##### INFORMATION

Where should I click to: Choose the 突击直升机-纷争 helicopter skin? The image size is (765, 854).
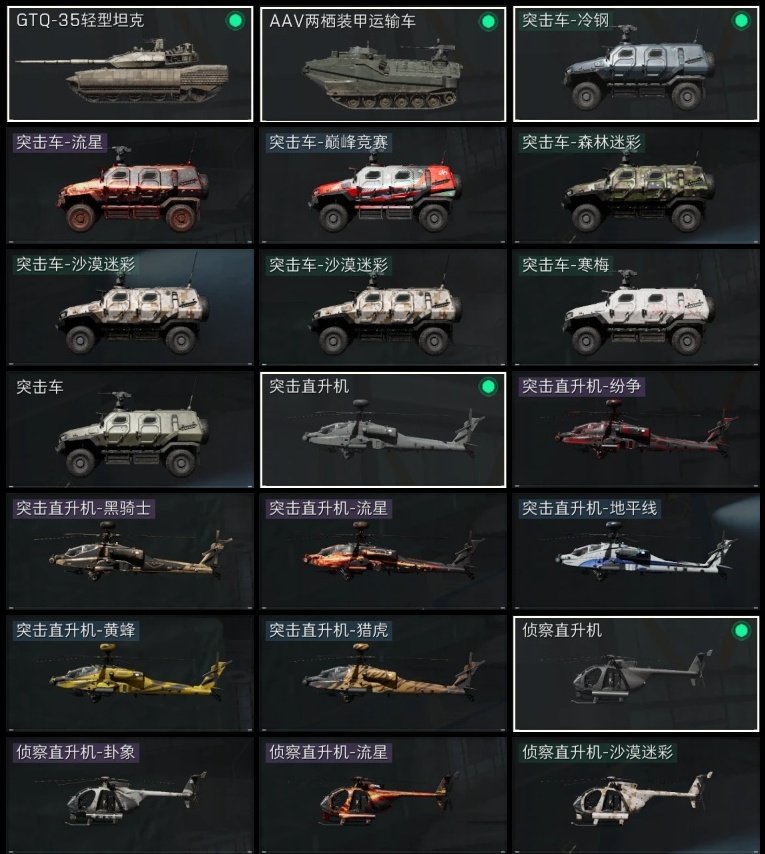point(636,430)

##########
##### INFORMATION

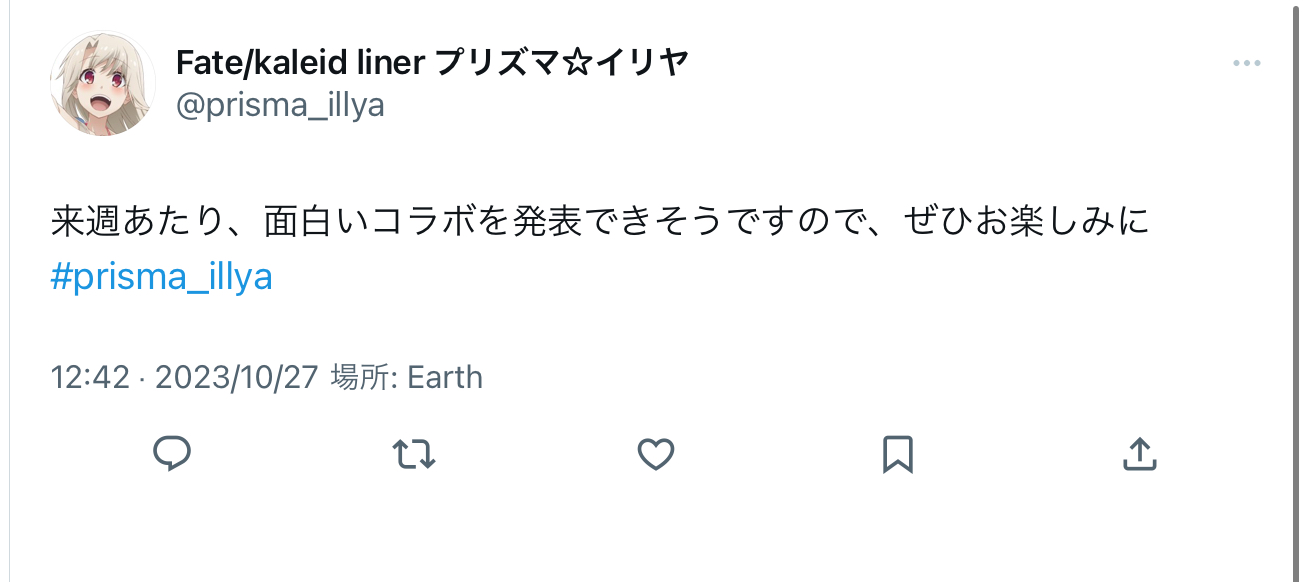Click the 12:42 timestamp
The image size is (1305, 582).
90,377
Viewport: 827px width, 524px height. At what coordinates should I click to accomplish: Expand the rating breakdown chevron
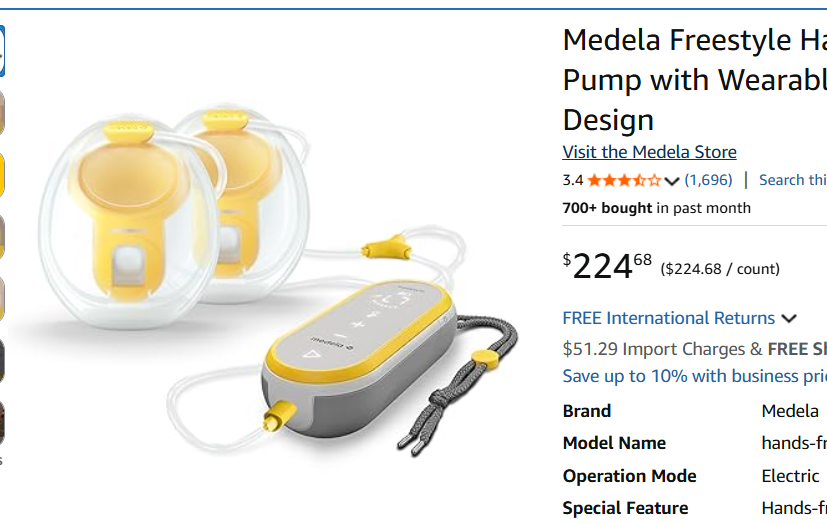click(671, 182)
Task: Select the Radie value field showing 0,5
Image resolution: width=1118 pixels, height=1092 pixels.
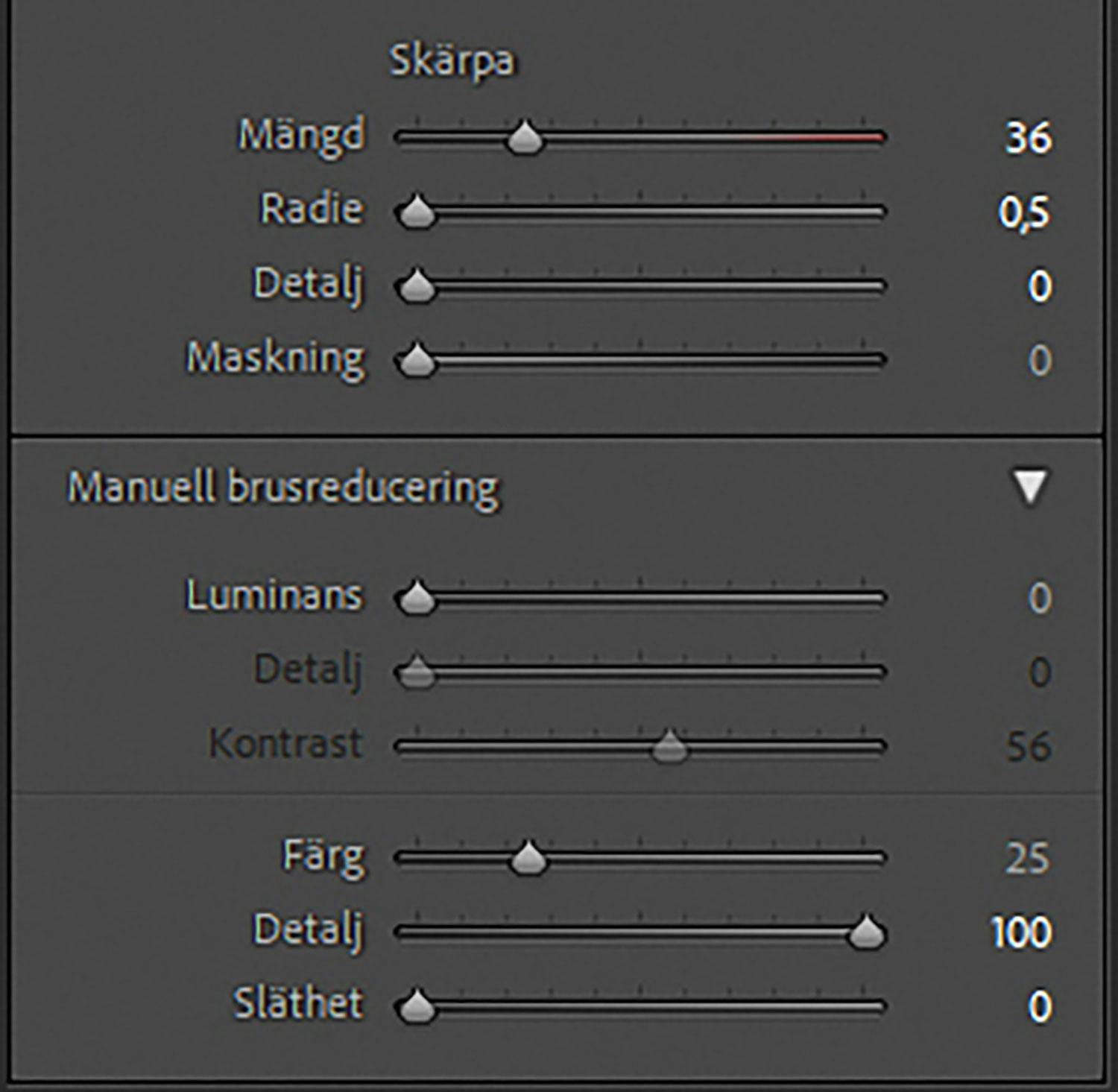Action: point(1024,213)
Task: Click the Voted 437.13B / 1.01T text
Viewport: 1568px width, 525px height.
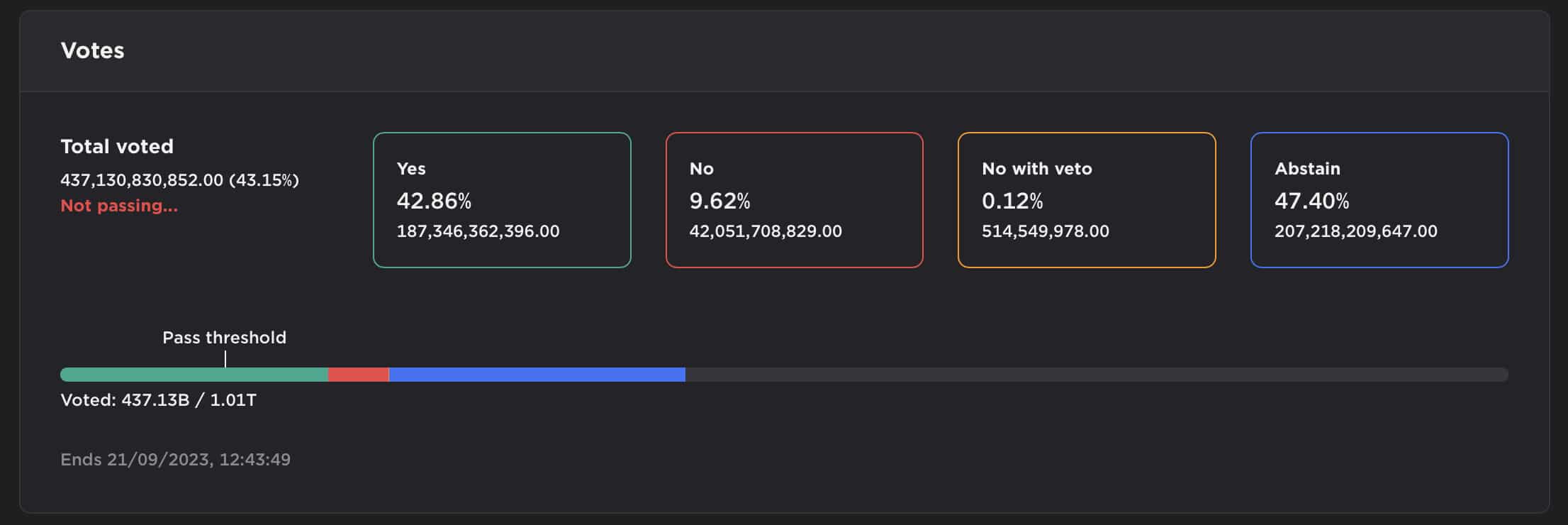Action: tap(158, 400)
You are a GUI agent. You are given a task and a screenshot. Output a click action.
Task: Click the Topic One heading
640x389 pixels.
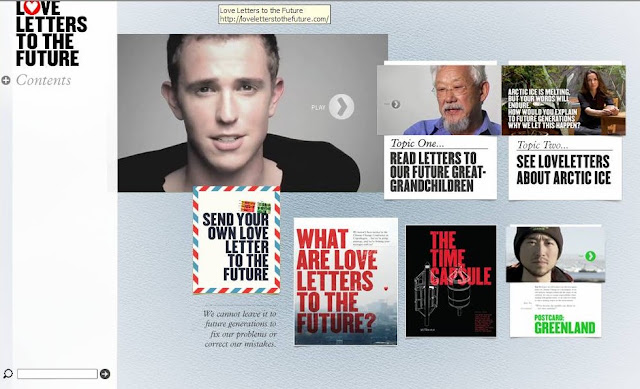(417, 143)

##########
##### INFORMATION

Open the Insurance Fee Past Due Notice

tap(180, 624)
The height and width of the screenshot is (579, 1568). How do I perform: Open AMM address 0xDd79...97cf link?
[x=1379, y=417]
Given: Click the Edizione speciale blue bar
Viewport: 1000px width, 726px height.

##########

Take the lines above from the one containing "Given: Click the Edizione speciale blue bar" down to the one containing "Viewport: 1000px width, 726px height.", and transcribe them exactly, both ends included.

EXPECTED ANSWER ->
Given: Click the Edizione speciale blue bar
Viewport: 1000px width, 726px height.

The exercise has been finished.